Inverted correlation gold vs equities about to break out?

From a broad perspective, it is likely to see an inverse correlation between gold and Equities just like we saw throughout the last bull market in the 1970’s (source).


The key level to watch on the Dow on a weekly close basis is the 55 week moving average at 15,218. It should also be watched in conjunction with the 55 week moving average on the S&P 500 at 1,672 (see Equities section for more details). The key medium term level on Gold is the double bottom neckline at $1,433. The pattern would target $1,686 (source).


Fundamental divergence in the price of gold

Until last year destroyed gold’s multi-year bull reign, the expansion of the U.S. balance sheet and the price of gold over the past decade moved in near lockstep. From 1999 through 2012, the correlation coefficient of the rising price of gold to the Fed’s climbing assets was 0.95. Even with the tapering of the bond purchases that began in late 2013, the Fed’s balance sheet remains on an upward trajectory and much higher than the price of gold. This suggests we should see much higher prices (source).


JP Morgan turned from seller to buyer

The chart below shows the month-by-month number of contracts that were either provided to the exchange or taken from the exchange by JPM. For a single firm, the numbers are large, but the effect across all gold markets is greater because so many gold transactions follow the price set in the paper futures market.

What jumps out from the chart is the fact that while JPM had been selling gold into the futures market for most of the year, it made a major shift in December, absorbing 96% of all gold delivered. That is a radical shift and an indicator that JPM‘s policy has shifted.

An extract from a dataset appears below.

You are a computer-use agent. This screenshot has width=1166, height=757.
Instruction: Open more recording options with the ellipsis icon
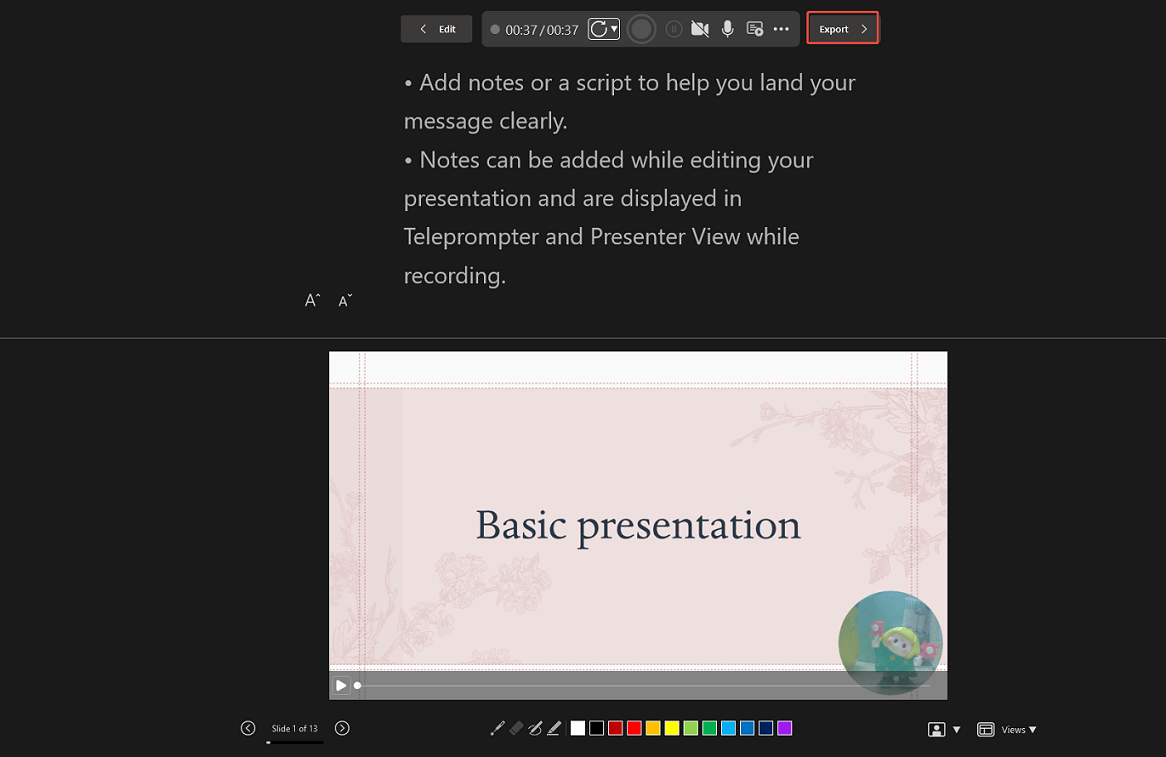pyautogui.click(x=781, y=29)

Bud Conrad notes: “In my opinion, their deliveries of gold were suppressing the price during 2013, but now their policy has shifted in a way that will support gold going forward” (source).


Big US banks are now net long gold

Another confirmation of the shift by big banks comes from data provided by the US Commodity Futures Trading Commission (CFTC) that shows the net positions of the four biggest US banks in the futures market. There has been a dramatic change from being short the market to now being long (source).